You might want to think twice before you rush out to develop a mobile app for your business or brand. New research shows that consumers, by an overwhelming majority, would rather browse and buy from websites via PCs or laptops rather than use a mobile app.
A survey of 1,500 consumers who own a computer, smartphone and/or tablet, conducted on behalf of Zmags, a rich-media merchandising platform, showed that 87 percent of consumers prefer to browse and buy from websites via PCs or laptops. Fourteen percent prefer to shop at mobile websites on their smartphones and 9 percent with their tablets.
Despite all the attention branded apps received last year, consumers do not like shopping via branded smartphone or tablet apps, the survey showed. Only 4 percent prefer to use smartphone or tablet apps as their preferred platform.
Not surprisingly, the survey also showed that tablet use and spending is on the rise. Nearly nine out of 10 (87 percent) of tablet owners used these devices for their 2011 holiday shopping and spent an average of $325 with their tablets. Additionally, more than half of tablet owners browse or shop from their tablets at least weekly.
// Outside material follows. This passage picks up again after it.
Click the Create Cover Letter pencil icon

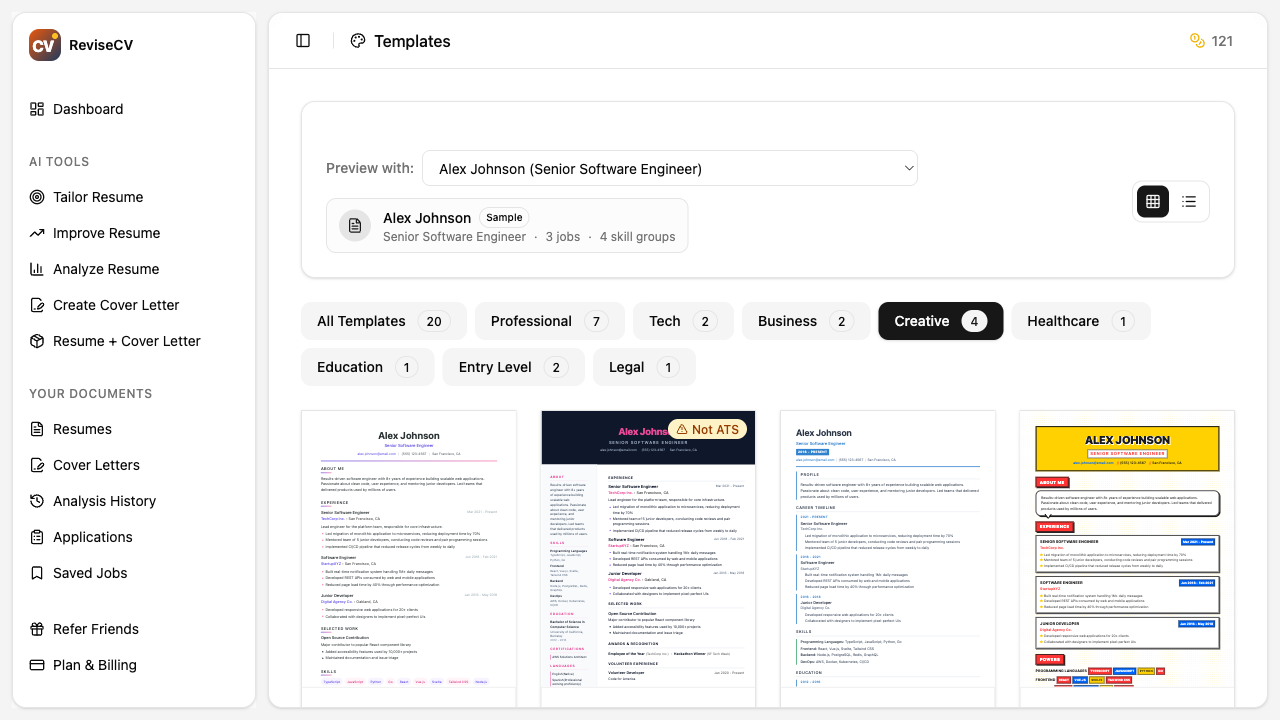coord(36,305)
While tablet shopping is gaining traction across many retail categories, consumers are now starting to show category-specific device preferences, the survey found. For example, shoppers preferring to use a tablet runs to 53 percent for electronics, followed by toys (39 percent), clothing (37 percent) and travel (26 percent).
"The study clearly demonstrates that mobile and tablet apps, on their own, are just not meeting connected consumers' browsing and purchasing needs in an increasingly complex retail landscape—and that browser-based commerce is their preference," said W. Sean Ford, COO and CMO of Zmags. "For retailers and brands, there is enormous opportunity to capitalize on this complexity by designing engaging and consistent browser-based shopping experiences optimized for each device."